SA film lauded at Canadian Oscars
The Bang Bang Club, a film about four brave photojournalists in pre-democratic South Africa, has received seven nominations at the 32nd Annual Genie Awards, the Canadian equivalent of the Oscars. The winners will be announced at a ceremony in Toronto on 8 March 2012. The film is based on real-life events that took place in […]
The Bang Bang Club, a film about four brave photojournalists in pre-democratic South Africa, has received seven nominations at the 32nd Annual Genie Awards, the Canadian equivalent of the Oscars.
The winners will be announced at a ceremony in Toronto on 8 March 2012.
The film is based on real-life events that took place in townships across South Africa during the transition period between 1990 and 1994 after the abolition of apartheid and before the arrival of democracy.
This was when the four photojournalists – the late Ken Oosterbroek, the late Kevin Carter, João Silva and Greg Marinovich – risked life and limb to capture the violence that erupted in the townships at the time.
The film is nominated in the following categories: Best Art Direction/Production Design for Emelia Weavind; Best Cinematography for Miroslaw Baszak; Best Direction for Steven Silver; Best Music and Original Score for Philip Miller; Best Performance by an Actor in a Supporting Role for Taylor Kitsch; Best Overall Sound for Lou Solakofski, Stephan Carrier and Kirk Lynds; and Best Adapted Screenplay for Steven Silver.
“Bang Bang Club has been a hit with audiences and critics alike,” said producer Lance Samuels, head of production company Out of Africa Entertainment.
“It’s a great honour for a South African co-production, which tells the story of a tumultuous and significant time in the country’s history, to receive this level of recognition from such an esteemed industry body,”
Helen Kuun, CEO of Indigenous Film Distribution, the local distributor, said that the film combines action with some drama.

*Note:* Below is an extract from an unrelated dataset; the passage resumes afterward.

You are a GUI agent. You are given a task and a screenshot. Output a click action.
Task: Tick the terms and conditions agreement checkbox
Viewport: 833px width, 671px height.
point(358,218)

“What’s really noteworthy about the Genie nominations is that it places the film right up there with Jean-Marc Vallée’s Café de Flore, which received 13 nominations and David Cronenberg’s A Dangerous Method, which received 11 nominations. It’s a great achievement for a great South African film,” said Kuun.
The film is also based on the 2000 book, The Bang-Bang Club: Snapshots from a Hidden War, by Marinovich and Silva.
Tension before democracy
In 1991 Nobel Peace laureate FW De Klerk, South Africa’s last apartheid president, engineered the end of South Africa’s much-despised racial segregation policy.
Now that freedom fighting organisations like the African National Congress (ANC), Inkatha Freedom Party and the Azanian Peoples Party were unbanned, and with high hopes of an election soon, party supporters in South African townships wasted no time in stamping their party’s authority in their regions, eventually resorting to fighting for their territory.
The four journalists were there to document the violence through their cameras. They were known amongst their international peers as the Bang Bang Club, because they were unafraid to go where others wouldn’t.
What happened to the club?
On 18 April 1994, during a gunfight between the National Peacekeeping Force and ANC supporters in Tokoza, south of Johannesburg, Oosterbroek was killed while Marinovich was seriously injured.
Deeply disturbed by the horrors he encountered during his career and troubled by other personal issues, Carter committed suicide in July 1994.
His death came just 14 months after winning the Pulitzer Prize for Feature Photography, for his now-iconic 1993 photo of a malnourished Sudanese youngster and a vulture lurking nearby.
Marinovich and Silva are still alive.
Marinovich also received a Pulitzer Prize – for Spot News Photography in 1991 – for his image of pre-1994 South Africa which showed a man attacked with a machete and then burned.
Silva stepped on a landmine on 23 October 2010 while on patrol with US soldiers in Kandahar, Afghanistan. He was on assignment for The New York Times. Both his legs were amputated below the knee.
Hardly nine months passed and Silva was back on assignment with new prosthetic limbs, although he wasn’t fully recovered.
He told The New York Times at the time: “It was a matter of making the best of what I had. There will come a time when I can run, but for now I can walk.”